To my mental illnesses:
Screw you for making getting out of bed so hard sometimes. For making me be the drag, the party pooper. For making me want to stay in bed all day and skip class. There are days when getting out of bed is so difficult, where I have to struggle so hard to do things that others seem to do so easily. Even with medication, with help, you make doing everyday things so unreasonably difficult. Many days I'm fine, able to function, but there's the occasional day where you make things so incredibly unmanageable.
Screw you for making me feel so low. Junior year was a nightmare because of you. I let myself be manipulated by false friends, I let myself be someone that I wasn't because the chemicals in my brain made me feel like a shell of the person I was supposed to be.
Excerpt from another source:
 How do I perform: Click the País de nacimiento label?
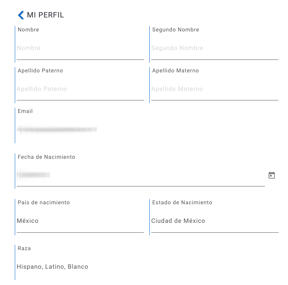pyautogui.click(x=44, y=202)
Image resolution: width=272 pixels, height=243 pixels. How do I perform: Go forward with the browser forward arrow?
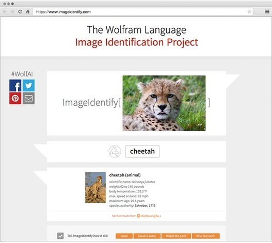pos(12,12)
But you made me feel like it was nothing, that I was just tired, or a bit under the weather. That the lows I were feeling were normal, that going home from school and sleeping until going to school the next day was normal.
Eventually, I stopped listening. I learned that this isn't right, that I shouldn't be thinking the things that you made me think. That I am so much more than a girl who sleeps the days away and can't even enjoy a book anymore because she can't concentrate for more than a few minutes at a time. I started taking medications, ones that weren't right at first, but I eventually found the balance that worked for me. I overcame the way you made me feel and got the help that I needed.
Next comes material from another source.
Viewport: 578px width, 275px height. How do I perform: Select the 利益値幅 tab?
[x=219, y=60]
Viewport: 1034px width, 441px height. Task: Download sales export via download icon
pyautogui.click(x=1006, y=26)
You make life hard, but you have also made me stronger than I ever knew I could be.
So thank you.
Thank you for teaching me to be strong. For showing me how to overcome barriers that many perceive as not real or not as serious as physical illness. People will tell me that it's all in my head, with the condescending tone one saves for toddlers who won't eat vegetables or teenagers who can't understand basic topics in history class. The point of a mental illness is that it's in your head, that there's a chemical imbalance in your brain making you feel ways that you shouldn't be feeling. Taking medications for depression, for anxiety, for ADHD, is the same as taking medicine for a cold or a flu. It's balancing out what isn't level, and that's okay. If someone got shot in the arm, no one would tell them to try yoga, try to just breathe through it or get over it. You're the exact same way. Breathing can help me through a panic attack, but it doesn't address the roots of why I have them. Turning off my phone can help me focus on my homework, but it doesn't stop the way my mind runs a million directions all at once.
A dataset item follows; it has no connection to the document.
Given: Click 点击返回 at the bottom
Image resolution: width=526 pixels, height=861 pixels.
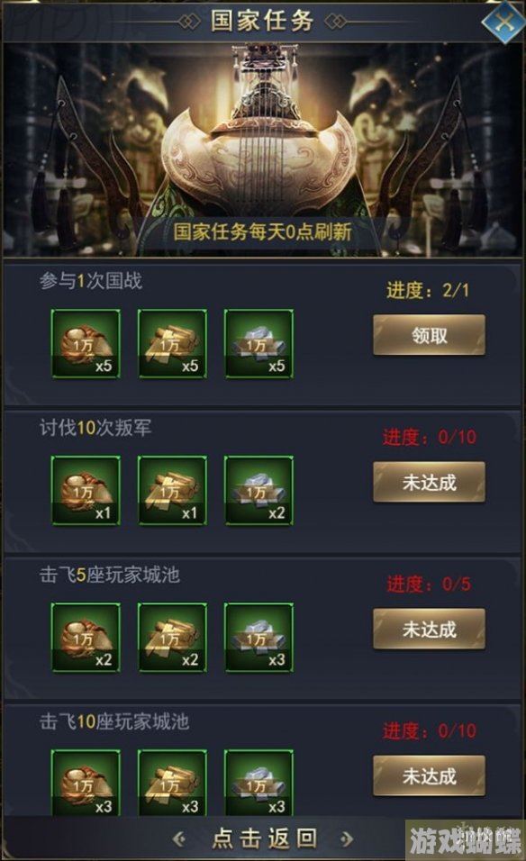Looking at the screenshot, I should pyautogui.click(x=264, y=838).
Thank you for empowering me to do things for myself, to go out and push my limits. Yes, some days are harder than others. A lot of days are at least a little bit hard, but I know that I have the strength inside me to overcome these barriers.
I wish I didn't have to deal with you. I wish that you weren't a part of my life. But you are, and I am making the most of it. So thank you, for teaching me how to live my life to the fullest.